[Data entries]
>>>
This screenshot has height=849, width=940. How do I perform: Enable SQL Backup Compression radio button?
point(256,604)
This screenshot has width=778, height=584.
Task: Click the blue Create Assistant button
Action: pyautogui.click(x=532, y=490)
<<<
### Exercise objective
Transcribe each entry exactly.

### Task result
This screenshot has height=849, width=940. How do I perform: Enable SQL Backup Compression radio button?
point(256,604)
This screenshot has width=778, height=584.
Task: Click the blue Create Assistant button
Action: pyautogui.click(x=532, y=490)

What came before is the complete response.